By Barbara Ortutay & Mae Anderson

AP Business Writers

LAST UPDATED: 12:07 p.m. HST, Dec 27, 2013

ATLANTA » Target said today that debit-card PINs were among the financial information stolen from millions of customers who shopped at the retailer earlier this month.

The company said the stolen personal identification numbers, which customers type into keypads to make secure transactions, were encrypted and that this strongly reduces risk to customers. In addition to the encrypted PINs, customer names, credit and debit card numbers, card expiration dates and the embedded code on the magnetic strip on back of the cards were stolen from about 40 million credit and debit cards used at Target stores between Nov. 27 and Dec. 15.

Security experts say it's the second-largest theft of card accounts in U.S. history, surpassed only by a scam that began in 2005 involving retailer TJX Cos.

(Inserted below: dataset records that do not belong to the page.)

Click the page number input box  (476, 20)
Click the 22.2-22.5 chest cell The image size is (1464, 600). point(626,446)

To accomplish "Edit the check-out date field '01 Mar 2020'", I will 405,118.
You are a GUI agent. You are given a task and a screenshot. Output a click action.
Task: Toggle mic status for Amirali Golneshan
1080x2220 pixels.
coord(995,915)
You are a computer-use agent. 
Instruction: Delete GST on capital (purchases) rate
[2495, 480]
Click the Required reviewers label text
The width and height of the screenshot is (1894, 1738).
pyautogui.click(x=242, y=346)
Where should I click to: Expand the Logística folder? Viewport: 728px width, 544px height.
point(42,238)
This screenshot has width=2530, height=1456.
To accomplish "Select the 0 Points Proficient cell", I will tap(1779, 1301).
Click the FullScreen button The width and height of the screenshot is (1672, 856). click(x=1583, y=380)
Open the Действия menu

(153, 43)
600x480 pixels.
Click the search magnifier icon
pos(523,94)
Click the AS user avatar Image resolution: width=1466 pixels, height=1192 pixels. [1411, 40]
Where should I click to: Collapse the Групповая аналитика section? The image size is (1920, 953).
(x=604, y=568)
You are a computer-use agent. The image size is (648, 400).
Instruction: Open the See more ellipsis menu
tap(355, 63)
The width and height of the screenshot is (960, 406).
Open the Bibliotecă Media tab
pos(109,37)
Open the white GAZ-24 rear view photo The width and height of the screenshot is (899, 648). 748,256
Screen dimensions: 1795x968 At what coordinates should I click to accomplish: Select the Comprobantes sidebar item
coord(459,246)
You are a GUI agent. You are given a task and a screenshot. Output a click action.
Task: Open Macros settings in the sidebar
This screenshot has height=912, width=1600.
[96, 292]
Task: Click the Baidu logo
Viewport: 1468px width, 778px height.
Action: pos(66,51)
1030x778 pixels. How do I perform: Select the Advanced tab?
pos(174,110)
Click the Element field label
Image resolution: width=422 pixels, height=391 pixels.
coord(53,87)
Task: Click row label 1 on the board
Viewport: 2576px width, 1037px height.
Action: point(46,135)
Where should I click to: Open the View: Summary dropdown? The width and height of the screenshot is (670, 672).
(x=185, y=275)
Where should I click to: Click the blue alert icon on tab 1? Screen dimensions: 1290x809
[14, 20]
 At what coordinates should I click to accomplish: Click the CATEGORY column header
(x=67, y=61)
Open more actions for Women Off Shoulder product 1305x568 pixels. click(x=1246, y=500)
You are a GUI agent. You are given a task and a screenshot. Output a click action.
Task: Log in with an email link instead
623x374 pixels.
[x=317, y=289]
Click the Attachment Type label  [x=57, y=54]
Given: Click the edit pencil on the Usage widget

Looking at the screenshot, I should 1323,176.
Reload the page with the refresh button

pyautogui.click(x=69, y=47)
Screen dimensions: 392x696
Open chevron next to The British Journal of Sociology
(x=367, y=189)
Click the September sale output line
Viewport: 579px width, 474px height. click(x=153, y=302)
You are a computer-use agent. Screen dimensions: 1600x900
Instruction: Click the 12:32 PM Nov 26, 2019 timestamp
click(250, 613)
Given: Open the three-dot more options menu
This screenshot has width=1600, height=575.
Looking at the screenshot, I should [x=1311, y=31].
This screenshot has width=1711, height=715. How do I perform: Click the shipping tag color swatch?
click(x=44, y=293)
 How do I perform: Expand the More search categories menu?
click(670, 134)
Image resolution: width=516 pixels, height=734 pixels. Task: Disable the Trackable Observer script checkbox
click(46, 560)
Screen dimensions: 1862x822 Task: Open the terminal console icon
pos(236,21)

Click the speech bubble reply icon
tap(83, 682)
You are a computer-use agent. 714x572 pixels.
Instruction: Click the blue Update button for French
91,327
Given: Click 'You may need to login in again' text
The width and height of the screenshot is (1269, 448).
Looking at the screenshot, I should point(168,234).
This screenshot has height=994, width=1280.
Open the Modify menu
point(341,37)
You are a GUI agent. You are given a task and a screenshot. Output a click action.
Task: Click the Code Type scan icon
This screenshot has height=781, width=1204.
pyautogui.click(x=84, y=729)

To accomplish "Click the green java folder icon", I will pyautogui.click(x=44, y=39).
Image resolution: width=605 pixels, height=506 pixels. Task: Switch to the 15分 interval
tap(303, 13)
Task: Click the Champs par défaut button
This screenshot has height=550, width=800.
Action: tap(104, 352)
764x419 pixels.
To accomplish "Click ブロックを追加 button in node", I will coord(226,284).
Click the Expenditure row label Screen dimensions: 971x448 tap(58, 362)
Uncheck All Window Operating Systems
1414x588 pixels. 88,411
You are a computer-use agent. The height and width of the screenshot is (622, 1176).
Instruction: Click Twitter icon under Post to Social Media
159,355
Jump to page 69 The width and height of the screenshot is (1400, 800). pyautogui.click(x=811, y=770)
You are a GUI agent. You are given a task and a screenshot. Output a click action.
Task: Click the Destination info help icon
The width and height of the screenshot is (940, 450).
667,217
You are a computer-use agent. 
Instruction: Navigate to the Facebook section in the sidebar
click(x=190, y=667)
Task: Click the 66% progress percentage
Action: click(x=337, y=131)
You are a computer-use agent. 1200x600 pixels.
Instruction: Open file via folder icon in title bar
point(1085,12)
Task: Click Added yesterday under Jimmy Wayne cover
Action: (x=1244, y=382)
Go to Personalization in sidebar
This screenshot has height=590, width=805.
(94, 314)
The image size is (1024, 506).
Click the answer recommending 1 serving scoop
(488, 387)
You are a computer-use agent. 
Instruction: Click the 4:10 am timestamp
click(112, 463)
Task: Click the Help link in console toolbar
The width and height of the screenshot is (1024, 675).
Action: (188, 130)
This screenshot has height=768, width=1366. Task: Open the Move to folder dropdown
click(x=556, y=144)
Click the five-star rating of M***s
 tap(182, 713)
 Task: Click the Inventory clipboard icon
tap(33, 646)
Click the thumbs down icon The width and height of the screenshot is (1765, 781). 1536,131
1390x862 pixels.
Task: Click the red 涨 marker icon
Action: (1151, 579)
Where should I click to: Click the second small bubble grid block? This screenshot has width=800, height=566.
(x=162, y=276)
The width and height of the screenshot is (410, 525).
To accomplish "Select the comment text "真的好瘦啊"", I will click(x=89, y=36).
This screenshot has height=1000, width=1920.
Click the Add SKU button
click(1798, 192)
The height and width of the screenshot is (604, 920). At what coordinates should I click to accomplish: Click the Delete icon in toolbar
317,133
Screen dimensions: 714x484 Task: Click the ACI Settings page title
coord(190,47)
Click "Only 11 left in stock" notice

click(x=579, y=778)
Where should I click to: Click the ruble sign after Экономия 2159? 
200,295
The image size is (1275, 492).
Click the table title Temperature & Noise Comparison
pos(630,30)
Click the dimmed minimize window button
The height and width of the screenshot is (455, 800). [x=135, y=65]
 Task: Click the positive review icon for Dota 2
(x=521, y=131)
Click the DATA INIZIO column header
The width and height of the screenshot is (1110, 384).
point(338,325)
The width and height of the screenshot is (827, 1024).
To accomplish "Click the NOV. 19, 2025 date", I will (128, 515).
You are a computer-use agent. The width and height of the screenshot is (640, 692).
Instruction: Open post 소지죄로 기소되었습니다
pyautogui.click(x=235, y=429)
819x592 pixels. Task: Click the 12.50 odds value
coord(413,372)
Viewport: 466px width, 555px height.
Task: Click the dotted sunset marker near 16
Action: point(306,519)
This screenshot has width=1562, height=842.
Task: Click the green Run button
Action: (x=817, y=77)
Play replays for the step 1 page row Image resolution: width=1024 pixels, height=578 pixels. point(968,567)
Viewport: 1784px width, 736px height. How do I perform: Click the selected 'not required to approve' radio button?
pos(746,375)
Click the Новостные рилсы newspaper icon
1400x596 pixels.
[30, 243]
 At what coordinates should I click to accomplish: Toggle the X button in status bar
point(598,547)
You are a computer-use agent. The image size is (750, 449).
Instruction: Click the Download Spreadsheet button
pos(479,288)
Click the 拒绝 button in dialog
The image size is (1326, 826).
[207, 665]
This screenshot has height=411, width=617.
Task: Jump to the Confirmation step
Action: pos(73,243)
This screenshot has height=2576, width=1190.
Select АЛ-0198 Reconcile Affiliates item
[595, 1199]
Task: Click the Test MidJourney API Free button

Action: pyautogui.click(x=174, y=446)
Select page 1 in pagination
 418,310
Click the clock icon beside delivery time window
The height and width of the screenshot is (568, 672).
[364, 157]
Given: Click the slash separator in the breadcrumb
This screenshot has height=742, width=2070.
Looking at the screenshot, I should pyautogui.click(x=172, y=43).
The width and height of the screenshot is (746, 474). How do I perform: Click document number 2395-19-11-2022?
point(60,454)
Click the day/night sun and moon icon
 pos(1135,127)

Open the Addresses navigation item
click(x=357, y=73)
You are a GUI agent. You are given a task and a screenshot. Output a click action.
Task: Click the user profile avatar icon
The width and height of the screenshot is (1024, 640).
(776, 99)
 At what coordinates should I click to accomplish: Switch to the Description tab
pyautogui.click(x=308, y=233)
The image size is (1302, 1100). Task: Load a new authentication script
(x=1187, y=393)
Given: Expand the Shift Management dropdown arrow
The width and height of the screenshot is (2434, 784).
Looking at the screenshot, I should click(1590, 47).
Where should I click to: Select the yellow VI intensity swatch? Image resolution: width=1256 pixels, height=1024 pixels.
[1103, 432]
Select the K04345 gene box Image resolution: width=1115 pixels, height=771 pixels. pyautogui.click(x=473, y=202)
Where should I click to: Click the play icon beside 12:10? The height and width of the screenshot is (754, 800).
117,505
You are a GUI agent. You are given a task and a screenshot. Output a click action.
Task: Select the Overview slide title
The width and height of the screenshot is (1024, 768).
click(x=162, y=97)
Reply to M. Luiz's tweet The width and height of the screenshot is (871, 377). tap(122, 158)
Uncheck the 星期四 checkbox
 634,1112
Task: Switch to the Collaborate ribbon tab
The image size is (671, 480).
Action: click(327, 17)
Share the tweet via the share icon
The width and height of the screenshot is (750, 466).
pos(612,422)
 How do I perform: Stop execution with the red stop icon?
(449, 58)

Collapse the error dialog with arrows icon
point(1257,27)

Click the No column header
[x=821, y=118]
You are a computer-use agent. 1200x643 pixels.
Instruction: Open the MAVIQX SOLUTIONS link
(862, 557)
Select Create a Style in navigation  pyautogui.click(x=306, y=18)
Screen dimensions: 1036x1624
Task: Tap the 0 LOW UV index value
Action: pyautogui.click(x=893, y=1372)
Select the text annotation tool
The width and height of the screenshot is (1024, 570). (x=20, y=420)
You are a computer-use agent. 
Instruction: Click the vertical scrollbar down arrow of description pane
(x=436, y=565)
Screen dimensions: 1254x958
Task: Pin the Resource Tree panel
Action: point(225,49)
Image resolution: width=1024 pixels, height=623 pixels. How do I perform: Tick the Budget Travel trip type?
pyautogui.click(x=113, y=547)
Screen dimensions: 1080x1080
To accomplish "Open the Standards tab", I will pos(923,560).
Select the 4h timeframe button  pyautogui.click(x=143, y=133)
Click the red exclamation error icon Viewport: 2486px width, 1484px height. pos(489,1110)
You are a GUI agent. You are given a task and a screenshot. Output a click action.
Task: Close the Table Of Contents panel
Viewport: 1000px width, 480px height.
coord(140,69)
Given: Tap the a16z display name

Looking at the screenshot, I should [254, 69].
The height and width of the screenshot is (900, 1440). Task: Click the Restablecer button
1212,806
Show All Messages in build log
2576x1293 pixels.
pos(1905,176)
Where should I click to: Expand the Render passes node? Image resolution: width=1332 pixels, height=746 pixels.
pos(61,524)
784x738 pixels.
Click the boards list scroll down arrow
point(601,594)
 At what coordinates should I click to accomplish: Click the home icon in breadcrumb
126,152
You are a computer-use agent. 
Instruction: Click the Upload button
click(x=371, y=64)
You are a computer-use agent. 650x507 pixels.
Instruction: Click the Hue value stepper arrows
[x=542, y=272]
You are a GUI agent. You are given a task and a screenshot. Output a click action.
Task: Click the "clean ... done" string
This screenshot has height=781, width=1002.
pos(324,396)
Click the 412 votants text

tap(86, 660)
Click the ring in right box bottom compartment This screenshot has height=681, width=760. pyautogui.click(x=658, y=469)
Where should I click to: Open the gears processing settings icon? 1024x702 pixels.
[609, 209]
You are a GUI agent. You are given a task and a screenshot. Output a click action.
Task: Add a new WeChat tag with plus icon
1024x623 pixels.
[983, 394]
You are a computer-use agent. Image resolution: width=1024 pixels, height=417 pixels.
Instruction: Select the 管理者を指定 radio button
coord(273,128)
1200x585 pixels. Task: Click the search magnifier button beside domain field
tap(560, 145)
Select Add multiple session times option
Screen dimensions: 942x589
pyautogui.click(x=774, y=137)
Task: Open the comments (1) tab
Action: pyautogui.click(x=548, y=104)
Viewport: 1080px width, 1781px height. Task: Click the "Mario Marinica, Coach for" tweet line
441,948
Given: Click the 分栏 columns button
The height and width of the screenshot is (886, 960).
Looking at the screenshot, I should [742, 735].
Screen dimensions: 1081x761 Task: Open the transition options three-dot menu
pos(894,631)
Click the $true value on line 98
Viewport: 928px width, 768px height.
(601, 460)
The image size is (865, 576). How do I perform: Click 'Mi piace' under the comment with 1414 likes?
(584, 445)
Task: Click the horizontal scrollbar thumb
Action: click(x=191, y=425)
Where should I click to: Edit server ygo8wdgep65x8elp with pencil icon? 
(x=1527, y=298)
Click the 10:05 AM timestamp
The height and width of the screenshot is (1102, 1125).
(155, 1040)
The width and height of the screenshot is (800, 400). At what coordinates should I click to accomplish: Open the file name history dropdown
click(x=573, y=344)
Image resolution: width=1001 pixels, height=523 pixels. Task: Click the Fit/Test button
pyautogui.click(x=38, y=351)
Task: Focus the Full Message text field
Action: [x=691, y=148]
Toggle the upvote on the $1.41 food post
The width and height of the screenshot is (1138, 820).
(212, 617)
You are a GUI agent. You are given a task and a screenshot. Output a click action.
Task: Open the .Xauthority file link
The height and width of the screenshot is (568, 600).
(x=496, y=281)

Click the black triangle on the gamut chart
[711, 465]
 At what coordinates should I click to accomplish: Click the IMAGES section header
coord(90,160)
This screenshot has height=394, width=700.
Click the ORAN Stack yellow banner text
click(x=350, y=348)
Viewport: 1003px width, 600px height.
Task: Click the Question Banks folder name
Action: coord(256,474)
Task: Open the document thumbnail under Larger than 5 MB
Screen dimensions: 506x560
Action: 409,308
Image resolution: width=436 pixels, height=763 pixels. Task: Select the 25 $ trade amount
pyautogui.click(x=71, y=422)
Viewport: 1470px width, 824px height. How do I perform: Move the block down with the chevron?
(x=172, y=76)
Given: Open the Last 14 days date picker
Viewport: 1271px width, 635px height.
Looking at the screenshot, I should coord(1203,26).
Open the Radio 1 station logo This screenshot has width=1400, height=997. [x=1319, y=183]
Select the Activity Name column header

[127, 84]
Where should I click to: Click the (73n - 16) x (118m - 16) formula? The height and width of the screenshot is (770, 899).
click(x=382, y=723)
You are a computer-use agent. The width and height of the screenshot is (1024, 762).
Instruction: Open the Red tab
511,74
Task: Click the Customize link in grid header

"We remain confident that PIN numbers are safe and secure," spokeswoman Molly Snyder said in an emailed statement today. "The PIN information was fully encrypted at the keypad, remained encrypted within our system, and remained encrypted when it was removed from our systems."

However, Gartner security analyst Avivah Litan said today that the PINs for the affected cards are vulnerable and people should change their codes since such data has been decrypted, or unlocked, before. In 2009 computer hacker Albert Gonzalez pleaded guilty to conspiracy, wire fraud and other charges after masterminding debit and credit card breaches in 2005 that targeted retailers such as T.J. Maxx, Barnes & Noble and OfficeMax. Gonzalez's group was able to unlock encrypted data. Litan said changes have been made since then to make decrypting more difficult but "nothing is infallible."

"It's not impossible, not unprecedented (and) has been done before," she said.

Besides changing your PIN, Litan says shoppers should instead opt to use their signature to approve transactions because it is safer. Still, she said Target did "as much as could be reasonably expected" in this case.

"It's a leaky system to begin with," she said.

Credit card companies in the U.S. plan to replace magnetic strips with digital chips by the fall of 2015, a system already common in Europe and other countries that makes data theft more difficult.

Minneapolis-based Target Corp. said it is still in the early stages of investigating the breach. It has been working with the Secret Service and the Department of Justice.

Ortutay contributed from San Francisco.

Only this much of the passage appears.